I would also like to pick relatively quickly because I've got a few grandmas that will probably start making baby blankets before I decide who my midwife will be. Without any color preferences, I know I'll receive a mountain of bubblegum pink and mint green yarn and stitchery, and I know enough to know that those AREN'T the colors we'll be going for.

Thirteen weeks is not that long considering I've had zero ideas about what I'd like to do. So, mom and I went out yesterday to spy at some posh baby stores, hoping to get some ideas from their little room displays and overly priced bedding (baby blanket for $80??).

The day was going well and good ideas were everywhere.

We mostly played with the idea of a whimsical, old-fashioned beach theme. I love the beach, so surely any baby of mine will too. I commented that there are so many beach things going on sale soon, since it's the end of summer. Without a pause and in all seriousness, my mom commented that it's too bad that it's too early to buy anything. You know... just in case.

The conversation continued and I was just stunned and hurt.

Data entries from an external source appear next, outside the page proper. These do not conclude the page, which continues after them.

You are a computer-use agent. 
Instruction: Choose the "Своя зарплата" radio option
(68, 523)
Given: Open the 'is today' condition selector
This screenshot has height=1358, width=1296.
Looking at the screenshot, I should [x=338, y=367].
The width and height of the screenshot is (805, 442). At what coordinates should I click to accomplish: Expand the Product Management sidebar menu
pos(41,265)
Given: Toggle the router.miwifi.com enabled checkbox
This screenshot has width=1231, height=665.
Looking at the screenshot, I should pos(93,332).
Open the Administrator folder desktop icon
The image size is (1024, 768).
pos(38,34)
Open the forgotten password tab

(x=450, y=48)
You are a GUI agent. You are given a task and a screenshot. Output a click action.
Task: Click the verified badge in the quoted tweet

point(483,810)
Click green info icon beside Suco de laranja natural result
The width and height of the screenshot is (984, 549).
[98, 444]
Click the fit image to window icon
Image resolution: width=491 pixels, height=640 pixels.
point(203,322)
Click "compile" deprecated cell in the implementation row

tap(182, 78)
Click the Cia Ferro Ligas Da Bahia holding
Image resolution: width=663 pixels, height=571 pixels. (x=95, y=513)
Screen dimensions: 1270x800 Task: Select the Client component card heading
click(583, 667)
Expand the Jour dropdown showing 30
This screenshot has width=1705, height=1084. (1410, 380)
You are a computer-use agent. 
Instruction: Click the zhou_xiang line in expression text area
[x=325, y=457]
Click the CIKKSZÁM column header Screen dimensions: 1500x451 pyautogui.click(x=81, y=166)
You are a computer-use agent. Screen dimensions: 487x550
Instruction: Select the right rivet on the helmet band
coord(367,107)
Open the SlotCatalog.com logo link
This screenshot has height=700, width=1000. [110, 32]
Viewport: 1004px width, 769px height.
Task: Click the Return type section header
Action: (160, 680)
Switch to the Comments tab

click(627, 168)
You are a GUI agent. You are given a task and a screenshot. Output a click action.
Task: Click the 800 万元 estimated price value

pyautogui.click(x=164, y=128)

Of course I know the risks, and I know it's early in my pregnancy. I think about the risk of miscarriage every single day, and my way of dealing with that is to plan for the baby that is alive and making me nauseous. I know my mom is a little sensitive because she miscarried in her first pregnancy, pretty late in her first trimester. A traumatic memory for sure.

Here's the deal: My mom's (and friends and family's) job is to joyfully celebrate and plan for this life growing inside of me, and should I go through the pain of losing the baby, then their job is to just love me and help me grieve.

So will I stop dreaming of this little one...their eyes, their smile, and what their new bedroom will look like? Absolutely not.

Besides...most of my day is spent sleeping and eating crackers. Who really has time to do much shopping??